Exercise inputs Start Marker

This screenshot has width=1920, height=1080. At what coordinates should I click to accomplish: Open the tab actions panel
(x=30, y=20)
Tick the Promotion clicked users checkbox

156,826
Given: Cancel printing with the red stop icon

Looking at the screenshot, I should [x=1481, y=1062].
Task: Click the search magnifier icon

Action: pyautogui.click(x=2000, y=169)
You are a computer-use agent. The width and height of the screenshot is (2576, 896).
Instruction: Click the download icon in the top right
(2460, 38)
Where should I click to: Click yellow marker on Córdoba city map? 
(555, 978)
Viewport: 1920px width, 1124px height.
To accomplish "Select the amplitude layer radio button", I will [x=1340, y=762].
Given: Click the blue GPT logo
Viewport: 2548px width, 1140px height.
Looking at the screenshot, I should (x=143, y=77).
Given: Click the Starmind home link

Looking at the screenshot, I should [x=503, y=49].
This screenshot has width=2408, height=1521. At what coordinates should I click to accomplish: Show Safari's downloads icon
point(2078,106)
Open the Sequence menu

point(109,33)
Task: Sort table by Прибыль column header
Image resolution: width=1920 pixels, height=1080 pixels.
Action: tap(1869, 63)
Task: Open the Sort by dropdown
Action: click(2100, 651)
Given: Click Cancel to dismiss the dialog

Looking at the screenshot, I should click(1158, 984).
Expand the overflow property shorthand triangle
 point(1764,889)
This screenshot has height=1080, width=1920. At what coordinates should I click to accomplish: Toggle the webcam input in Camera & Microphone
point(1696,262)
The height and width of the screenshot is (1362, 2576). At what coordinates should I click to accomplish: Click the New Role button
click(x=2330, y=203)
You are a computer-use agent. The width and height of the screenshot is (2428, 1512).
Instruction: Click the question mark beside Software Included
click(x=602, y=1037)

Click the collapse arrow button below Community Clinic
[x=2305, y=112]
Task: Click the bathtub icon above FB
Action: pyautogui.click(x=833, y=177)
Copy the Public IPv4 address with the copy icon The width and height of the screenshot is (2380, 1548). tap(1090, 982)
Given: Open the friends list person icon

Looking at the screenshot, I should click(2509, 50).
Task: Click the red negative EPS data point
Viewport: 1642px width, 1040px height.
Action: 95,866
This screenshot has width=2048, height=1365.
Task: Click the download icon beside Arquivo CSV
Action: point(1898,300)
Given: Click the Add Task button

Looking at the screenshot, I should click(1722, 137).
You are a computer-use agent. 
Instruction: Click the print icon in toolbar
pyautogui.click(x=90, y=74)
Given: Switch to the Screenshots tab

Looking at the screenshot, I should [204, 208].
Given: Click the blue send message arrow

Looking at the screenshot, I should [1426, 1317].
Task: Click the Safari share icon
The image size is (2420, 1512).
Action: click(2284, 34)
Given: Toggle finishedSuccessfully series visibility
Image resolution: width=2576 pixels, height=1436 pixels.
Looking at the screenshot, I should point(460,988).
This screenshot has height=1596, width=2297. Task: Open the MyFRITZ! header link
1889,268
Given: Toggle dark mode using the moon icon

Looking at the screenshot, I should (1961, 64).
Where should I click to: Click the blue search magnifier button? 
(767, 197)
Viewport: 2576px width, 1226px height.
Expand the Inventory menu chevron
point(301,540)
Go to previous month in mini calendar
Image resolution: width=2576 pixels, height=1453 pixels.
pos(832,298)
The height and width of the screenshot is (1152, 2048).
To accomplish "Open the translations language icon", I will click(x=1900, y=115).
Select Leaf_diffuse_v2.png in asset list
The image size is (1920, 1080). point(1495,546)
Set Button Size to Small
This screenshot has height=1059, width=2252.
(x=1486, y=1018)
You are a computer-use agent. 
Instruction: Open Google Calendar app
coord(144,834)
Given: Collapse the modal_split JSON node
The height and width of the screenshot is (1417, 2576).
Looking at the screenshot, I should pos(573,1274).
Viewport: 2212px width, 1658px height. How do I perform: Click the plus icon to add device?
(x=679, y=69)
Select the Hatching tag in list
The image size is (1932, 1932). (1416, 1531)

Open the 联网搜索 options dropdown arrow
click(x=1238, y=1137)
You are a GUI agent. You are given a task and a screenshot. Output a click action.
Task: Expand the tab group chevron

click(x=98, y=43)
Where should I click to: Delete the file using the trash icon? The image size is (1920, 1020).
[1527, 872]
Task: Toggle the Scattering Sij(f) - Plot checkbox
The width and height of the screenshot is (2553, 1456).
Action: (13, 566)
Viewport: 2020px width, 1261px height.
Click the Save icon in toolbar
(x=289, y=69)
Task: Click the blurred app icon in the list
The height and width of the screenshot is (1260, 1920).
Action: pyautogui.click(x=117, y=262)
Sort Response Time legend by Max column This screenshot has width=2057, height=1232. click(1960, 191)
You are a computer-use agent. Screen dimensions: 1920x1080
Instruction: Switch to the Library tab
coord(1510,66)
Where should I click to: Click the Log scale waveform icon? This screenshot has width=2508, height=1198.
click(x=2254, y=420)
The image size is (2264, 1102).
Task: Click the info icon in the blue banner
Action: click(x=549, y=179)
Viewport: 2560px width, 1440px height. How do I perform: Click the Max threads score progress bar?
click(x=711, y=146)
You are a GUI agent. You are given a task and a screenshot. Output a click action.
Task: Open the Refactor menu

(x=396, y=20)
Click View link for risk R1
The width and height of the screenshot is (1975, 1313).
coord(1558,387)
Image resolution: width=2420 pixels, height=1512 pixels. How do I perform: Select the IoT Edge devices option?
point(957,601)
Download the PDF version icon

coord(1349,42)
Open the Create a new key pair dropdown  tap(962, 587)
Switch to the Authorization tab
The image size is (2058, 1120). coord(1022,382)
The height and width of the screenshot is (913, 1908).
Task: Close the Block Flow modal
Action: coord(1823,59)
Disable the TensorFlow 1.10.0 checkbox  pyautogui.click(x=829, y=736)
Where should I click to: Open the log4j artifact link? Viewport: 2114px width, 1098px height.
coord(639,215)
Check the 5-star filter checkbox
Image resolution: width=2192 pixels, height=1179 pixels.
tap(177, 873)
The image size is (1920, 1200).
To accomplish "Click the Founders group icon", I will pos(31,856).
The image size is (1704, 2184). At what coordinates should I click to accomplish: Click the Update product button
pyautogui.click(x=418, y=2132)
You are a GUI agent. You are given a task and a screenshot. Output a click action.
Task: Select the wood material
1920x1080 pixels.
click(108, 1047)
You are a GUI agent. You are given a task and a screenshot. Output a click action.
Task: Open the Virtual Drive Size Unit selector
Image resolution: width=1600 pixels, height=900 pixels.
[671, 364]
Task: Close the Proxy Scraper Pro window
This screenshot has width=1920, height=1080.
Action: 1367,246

Exercise inputs End Marker

Pull every line containing the word "computer" out of the material and copy it.

Answer to this problem =
You are a computer-use agent. The width and height of the screenshot is (2576, 896).
You are a computer-use agent. The width and height of the screenshot is (2428, 1512).
You are a computer-use agent. 
You are a computer-use agent. 
You are a computer-use agent. Screen dimensions: 1920x1080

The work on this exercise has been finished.